A pooling layer operates on each channel of the input independently. Given an input feature map of size H x W x C (height, width, channels), the pooling operation slides a window of size p_h x p_w across each spatial plane with a specified stride s and computes a summary statistic within that window. The output feature map has reduced spatial dimensions but retains the same number of channels.
The output dimensions are calculated as follows:
Output height = floor((H - p_h + 2 * padding) / s) + 1
Output width = floor((W - p_w + 2 * padding) / s) + 1
The most common configuration uses a 2x2 window with a stride of 2 and no padding, which halves the spatial dimensions in each direction and reduces the total number of spatial elements by a factor of four. In most deep learning frameworks, the default stride equals the pool size when no stride is explicitly specified, so adjacent pooling windows do not overlap. AlexNet (Krizhevsky et al., 2012) was a notable exception: it used 3x3 windows with stride 2, which overlap by one pixel on each side. Krizhevsky reported that overlapping pooling reduced the top-1 error rate by 0.4% and the top-5 error rate by 0.3% on ImageNet compared with the equivalent non-overlapping setup, and that models with overlapping pooling were slightly harder to overfit.
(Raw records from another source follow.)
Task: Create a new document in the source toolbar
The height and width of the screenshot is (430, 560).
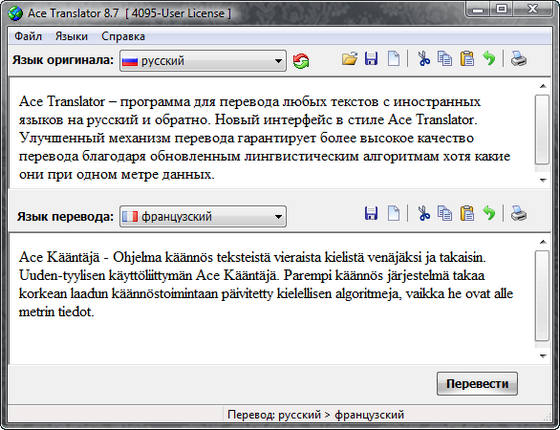Action: click(x=394, y=58)
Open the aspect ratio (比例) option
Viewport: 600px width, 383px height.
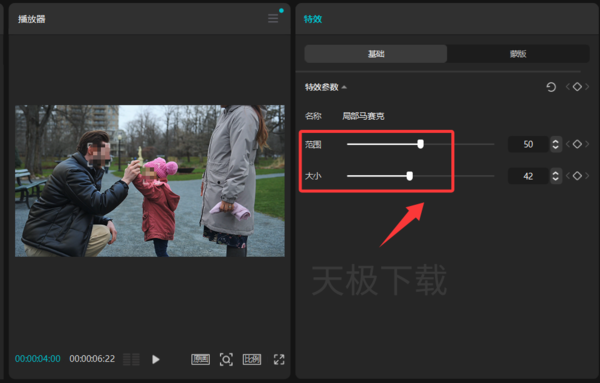(x=252, y=359)
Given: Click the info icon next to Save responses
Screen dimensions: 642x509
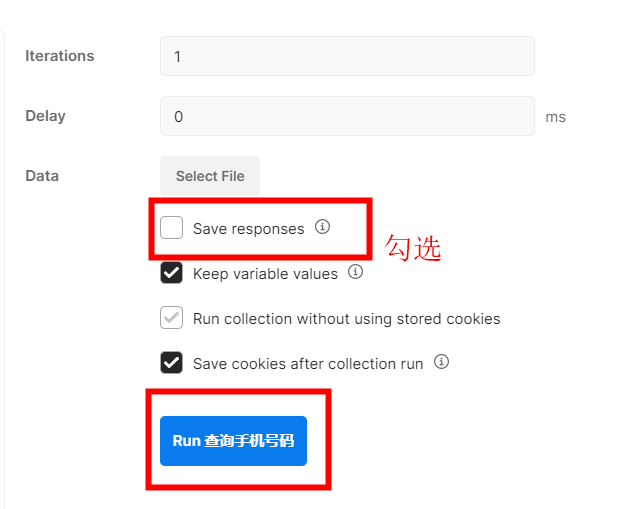Looking at the screenshot, I should [x=322, y=227].
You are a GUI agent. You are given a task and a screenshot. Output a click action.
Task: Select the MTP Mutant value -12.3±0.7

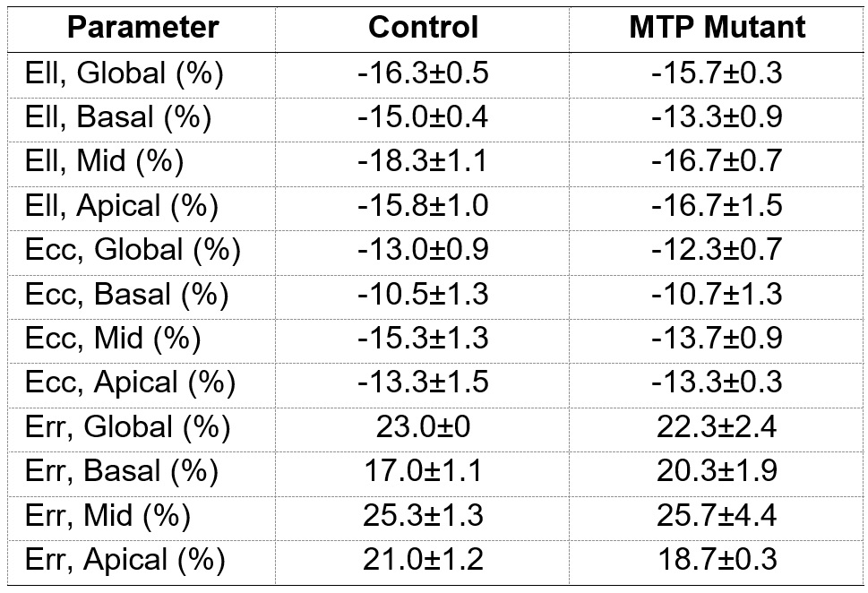tap(717, 250)
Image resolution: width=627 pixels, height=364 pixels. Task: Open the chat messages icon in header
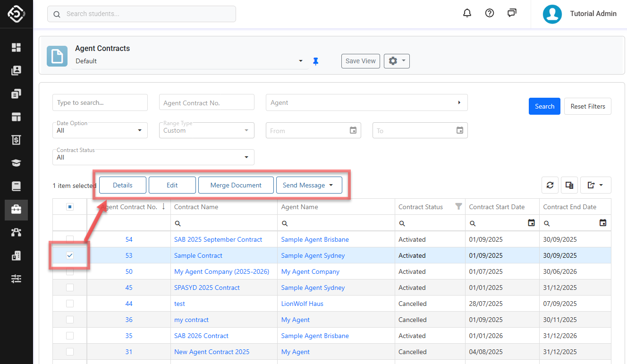click(512, 13)
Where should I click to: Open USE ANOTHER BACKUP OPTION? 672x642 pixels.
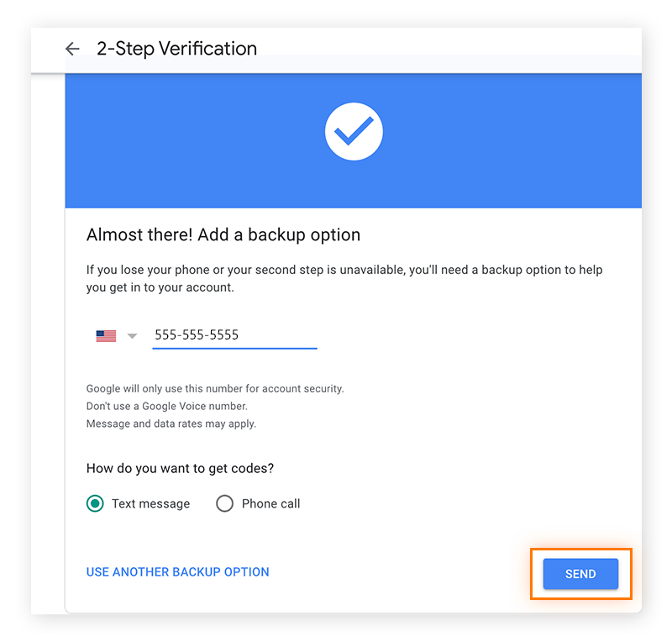(177, 571)
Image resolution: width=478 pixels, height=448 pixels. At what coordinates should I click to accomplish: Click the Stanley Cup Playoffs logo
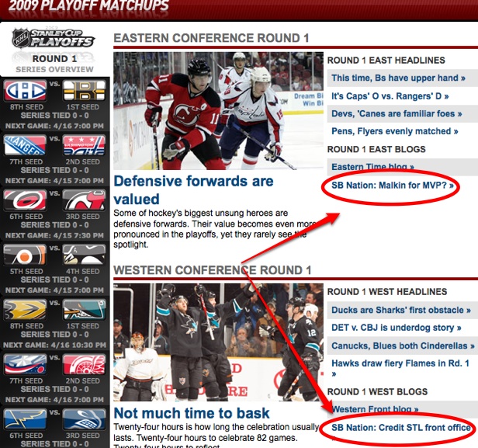(54, 39)
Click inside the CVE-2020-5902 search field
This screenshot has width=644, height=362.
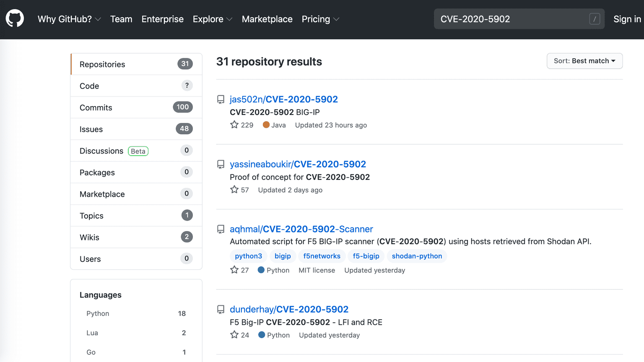pos(503,19)
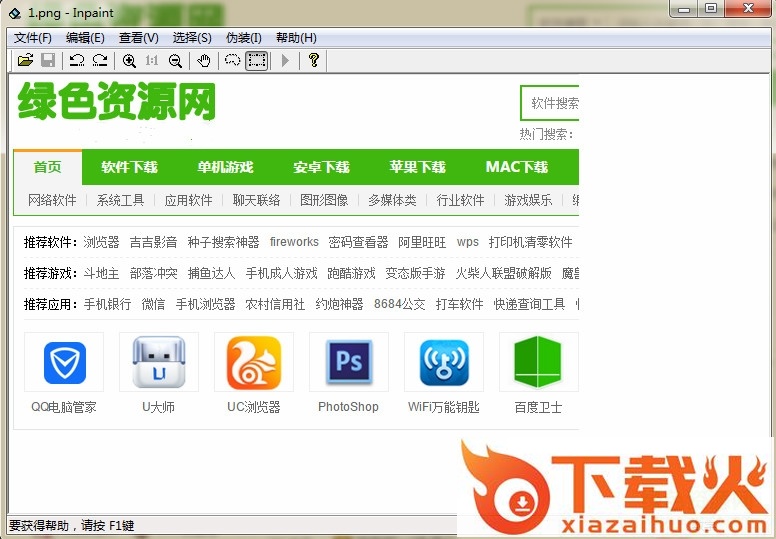Click the Undo arrow icon
This screenshot has width=776, height=539.
click(77, 61)
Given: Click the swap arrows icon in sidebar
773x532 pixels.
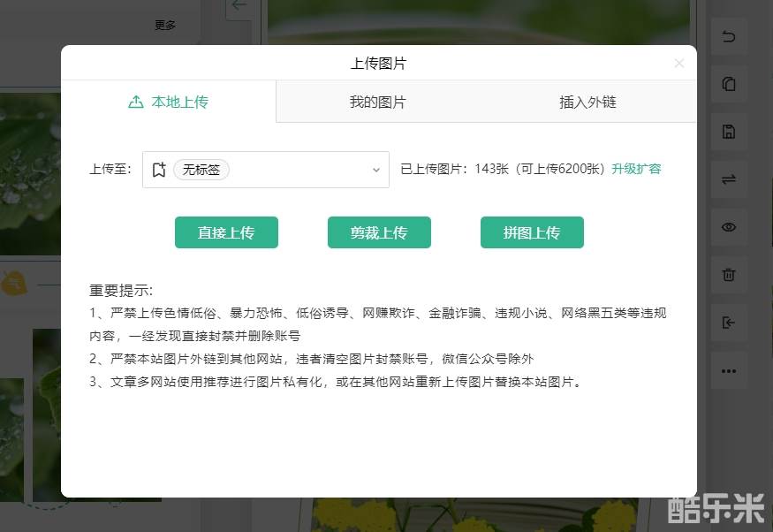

Consider a 4x4 input feature map and a 2x2 max pooling operation with stride 2:
Input: Output (max pool 2x2, stride 2):
[1 3 2 4] [3 4]
[5 6 7 8] [6 8]
[9 4 3 2] [9 3]
[1 2 3 1]
The top-left 2x2 region contains {1, 3, 5, 6}, so the pooled value is 6. The top-right region {2, 4, 7, 8} pools to 8. The bottom-left region {9, 4, 1, 2} pools to 9. The bottom-right region {3, 2, 3, 1} pools to 3. With average pooling the same windows would produce 3.75, 5.25, 4.0, and 2.25 respectively. The 4x4 input is reduced to 2x2 in either case.
| Parameter | Description | Typical values |
|---|---|---|
| Pool size (kernel size) | The height and width of the pooling window | 2x2, 3x3 |
| Stride | The step size for sliding the window across the input | 2 (matches pool size by default) |
| Padding | Zero-padding added to the input borders before pooling | 0 (no padding) or 1 |
| Channels | Pooling operates independently on each channel | Unchanged from input |
| Dilation | Spacing between elements in the pooling window | 1 (standard); supported by some frameworks |
Although pooling has no learnable parameters, gradients still need to flow back through it during training. For max pooling, the gradient with respect to the output is routed only to the input position that produced the maximum value within each window; all other positions receive zero gradient. Frameworks store the argmax indices during the forward pass to make the backward pass efficient. For average pooling, the output gradient is divided equally among all input positions in the window. This difference has practical consequences: max pooling produces sparse gradient updates, while average pooling distributes the signal across the whole receptive field.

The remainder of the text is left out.